Around three a.m., a noise cut through the night… something that might have been the tormented scream of a man or the agonized shrill howl of a dog. Creel came awake with Burke next to him and could not be sure. Only that it was eerie and it shocked him into silence as he listened to it rise up into a wild unearthly wailing then fade away.

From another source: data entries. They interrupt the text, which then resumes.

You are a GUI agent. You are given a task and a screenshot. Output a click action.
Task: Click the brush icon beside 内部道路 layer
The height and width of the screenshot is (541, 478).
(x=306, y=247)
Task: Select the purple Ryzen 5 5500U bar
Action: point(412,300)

Then there was the sound of rifles firing, men shouting and more than a few men screaming hysterically. Creel and Burke followed the sounds with a dozen other men down the communication trench and it came far from the rear where little sandbagged Elephant Shelters were being used as makeshift morgues for the dead from the barrage. It was sheer chaos as the Tommies either fought forward to get a look or fell back in waves after they had. Lights from lanterns and electric torches were jumping about, throwing wild shadows over the muddy ground.
That weird wailing sound rose up again and Creel could feel it right up his spine.
“What the hell is it?” he cried out.
“It’s been feeding on them corpses!” one man said.
“Keep back!” shouted an officer and the men responded, pulling away as that wailing rose and fell, sounding at times very much like a piercing human scream and at others like a bestial roaring that fragmented into guttural cackling.
Burke tried to pull Creel away, but he shrugged him off. He had to see this… whatever it was. He just had to see it. He was drawn forward with a sort of magnetism.
“Jesus,” Burke said when they got close enough.
Inside the shelter Creel could see a seething mass of motion, teeth flashing and eyes blazing. One of the officers had a Webley in his hand and he pumped three rounds into the thing and it snarled ferociously, then let go with that all-too human, high-pitched screaming that seemed to echo on and on as if there were a dozen creatures in there and not just one.